Create a link. The sweeper records a 30-second expiry for it behind the scenes, off the link.created event:
iii trigger link::create url=https://example.com code=temp
Run the sweep right away and nothing happens, because the 30 seconds haven’t passed:
iii trigger link-sweeper::sweep_expired
{ "swept": 0 }
Wait 30 seconds (the cron also fires every 15 seconds on its own), then resolve the code again: The link has been swept from the link worker:
iii trigger link::resolve code=temp
{ "url": null }

Conclusion

Linkly now maintains itself: a dedicated link-sweeper worker tracks expiry by subscribing to link.created and deletes stale links on a schedule, all without touching the link worker.

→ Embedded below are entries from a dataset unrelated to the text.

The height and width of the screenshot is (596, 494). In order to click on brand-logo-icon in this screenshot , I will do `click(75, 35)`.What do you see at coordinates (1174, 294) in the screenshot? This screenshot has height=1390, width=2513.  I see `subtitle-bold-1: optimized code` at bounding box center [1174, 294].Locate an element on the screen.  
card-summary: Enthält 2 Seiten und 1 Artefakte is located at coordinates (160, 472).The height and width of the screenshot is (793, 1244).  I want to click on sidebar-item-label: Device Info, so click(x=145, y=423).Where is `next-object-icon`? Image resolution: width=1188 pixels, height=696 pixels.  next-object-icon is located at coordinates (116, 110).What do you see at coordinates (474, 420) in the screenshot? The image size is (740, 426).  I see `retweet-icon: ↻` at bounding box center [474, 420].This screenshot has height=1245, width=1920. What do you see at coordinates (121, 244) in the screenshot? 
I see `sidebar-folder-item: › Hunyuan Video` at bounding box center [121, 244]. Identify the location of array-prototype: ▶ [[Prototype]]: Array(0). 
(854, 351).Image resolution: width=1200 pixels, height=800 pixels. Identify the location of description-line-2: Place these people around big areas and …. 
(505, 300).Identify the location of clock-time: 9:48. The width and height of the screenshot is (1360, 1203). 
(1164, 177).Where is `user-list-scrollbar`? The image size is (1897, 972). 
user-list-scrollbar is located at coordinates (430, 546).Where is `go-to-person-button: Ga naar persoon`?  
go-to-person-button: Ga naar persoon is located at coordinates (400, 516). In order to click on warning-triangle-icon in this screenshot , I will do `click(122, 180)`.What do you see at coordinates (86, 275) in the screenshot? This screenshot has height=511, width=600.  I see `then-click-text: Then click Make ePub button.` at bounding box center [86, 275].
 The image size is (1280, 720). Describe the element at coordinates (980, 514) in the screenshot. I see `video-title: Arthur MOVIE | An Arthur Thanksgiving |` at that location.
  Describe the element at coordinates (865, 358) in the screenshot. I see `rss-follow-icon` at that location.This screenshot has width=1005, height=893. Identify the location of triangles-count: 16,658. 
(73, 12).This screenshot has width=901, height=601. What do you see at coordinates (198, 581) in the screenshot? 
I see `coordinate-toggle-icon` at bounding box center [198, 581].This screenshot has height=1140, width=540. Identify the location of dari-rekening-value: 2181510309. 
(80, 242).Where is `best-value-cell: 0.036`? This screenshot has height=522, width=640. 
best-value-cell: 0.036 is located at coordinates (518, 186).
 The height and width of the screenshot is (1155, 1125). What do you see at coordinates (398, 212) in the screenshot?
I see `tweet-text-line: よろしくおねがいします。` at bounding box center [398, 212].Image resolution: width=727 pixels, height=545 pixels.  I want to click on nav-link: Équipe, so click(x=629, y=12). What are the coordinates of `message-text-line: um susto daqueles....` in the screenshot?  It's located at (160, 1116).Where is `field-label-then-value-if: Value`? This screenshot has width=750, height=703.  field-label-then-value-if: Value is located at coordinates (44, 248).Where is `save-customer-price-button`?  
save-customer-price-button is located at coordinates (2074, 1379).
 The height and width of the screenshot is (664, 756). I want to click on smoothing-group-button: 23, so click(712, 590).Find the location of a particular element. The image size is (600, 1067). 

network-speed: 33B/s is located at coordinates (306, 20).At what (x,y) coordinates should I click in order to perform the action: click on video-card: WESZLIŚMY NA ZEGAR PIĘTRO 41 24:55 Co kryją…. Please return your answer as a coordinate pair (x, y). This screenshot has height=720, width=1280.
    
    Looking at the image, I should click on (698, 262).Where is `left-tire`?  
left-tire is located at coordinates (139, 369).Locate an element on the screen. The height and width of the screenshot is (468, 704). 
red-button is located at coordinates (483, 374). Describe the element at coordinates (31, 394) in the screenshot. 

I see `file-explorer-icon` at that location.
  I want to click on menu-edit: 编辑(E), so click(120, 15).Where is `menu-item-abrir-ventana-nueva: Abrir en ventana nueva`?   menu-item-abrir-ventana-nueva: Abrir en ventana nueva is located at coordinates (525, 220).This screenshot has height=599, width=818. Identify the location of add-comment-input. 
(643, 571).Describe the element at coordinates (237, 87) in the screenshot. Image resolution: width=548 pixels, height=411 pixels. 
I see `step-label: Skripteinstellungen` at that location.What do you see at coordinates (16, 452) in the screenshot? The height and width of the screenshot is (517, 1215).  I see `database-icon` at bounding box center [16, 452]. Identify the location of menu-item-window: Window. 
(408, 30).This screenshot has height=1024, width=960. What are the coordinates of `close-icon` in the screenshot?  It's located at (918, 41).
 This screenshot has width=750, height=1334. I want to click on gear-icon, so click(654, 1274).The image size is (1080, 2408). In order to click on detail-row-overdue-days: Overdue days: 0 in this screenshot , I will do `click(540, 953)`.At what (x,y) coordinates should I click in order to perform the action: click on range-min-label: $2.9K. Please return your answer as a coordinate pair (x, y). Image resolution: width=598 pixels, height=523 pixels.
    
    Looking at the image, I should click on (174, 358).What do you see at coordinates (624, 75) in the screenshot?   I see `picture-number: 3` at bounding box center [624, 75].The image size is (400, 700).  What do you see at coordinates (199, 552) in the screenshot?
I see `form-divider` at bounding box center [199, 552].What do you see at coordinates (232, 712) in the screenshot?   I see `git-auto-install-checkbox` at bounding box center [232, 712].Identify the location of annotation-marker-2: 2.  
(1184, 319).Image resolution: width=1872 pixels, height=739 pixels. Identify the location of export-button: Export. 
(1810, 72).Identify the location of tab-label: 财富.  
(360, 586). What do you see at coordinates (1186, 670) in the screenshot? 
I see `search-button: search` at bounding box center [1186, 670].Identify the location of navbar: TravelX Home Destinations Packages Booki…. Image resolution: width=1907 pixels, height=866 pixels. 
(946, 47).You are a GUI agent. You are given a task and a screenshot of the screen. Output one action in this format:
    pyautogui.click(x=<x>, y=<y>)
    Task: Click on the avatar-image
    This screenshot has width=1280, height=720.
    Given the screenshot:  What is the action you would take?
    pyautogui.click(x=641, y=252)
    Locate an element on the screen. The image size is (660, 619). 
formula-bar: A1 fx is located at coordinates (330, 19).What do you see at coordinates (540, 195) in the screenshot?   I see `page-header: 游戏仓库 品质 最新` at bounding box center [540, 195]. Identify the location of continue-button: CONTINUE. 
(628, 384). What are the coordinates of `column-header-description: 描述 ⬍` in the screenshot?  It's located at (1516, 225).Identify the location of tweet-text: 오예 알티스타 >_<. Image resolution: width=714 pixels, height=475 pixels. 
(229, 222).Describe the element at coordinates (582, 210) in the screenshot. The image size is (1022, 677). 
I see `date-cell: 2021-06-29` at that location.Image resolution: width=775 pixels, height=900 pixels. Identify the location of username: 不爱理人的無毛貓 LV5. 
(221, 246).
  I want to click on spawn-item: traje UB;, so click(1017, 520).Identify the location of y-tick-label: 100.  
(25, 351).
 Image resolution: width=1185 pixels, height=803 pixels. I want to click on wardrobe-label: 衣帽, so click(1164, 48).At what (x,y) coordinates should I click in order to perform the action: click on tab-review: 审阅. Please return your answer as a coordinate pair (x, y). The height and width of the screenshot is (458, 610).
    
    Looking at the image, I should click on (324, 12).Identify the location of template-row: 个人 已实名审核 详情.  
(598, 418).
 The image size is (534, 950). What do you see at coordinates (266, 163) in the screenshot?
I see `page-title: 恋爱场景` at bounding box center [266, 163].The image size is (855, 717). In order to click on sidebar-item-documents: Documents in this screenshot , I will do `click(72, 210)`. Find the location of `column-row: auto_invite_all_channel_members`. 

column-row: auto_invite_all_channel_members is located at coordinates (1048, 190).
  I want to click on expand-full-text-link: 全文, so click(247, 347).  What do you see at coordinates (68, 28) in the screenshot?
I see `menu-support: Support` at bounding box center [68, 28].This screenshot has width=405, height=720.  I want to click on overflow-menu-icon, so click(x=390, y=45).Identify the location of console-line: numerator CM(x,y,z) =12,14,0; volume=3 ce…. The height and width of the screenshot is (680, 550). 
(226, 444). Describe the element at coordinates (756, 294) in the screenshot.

That ends the tutorial. You started with a single-worker URL shortener in Chapter 1 and finished with a real system: HTTP, durable storage, an event bus, a queue, a live click stream, bulk uploads over a channel, a browser worker, an autonomous safety agent that investigates links in sandboxes, and scheduled maintenance, all on the same iii bus and all visible in the same console.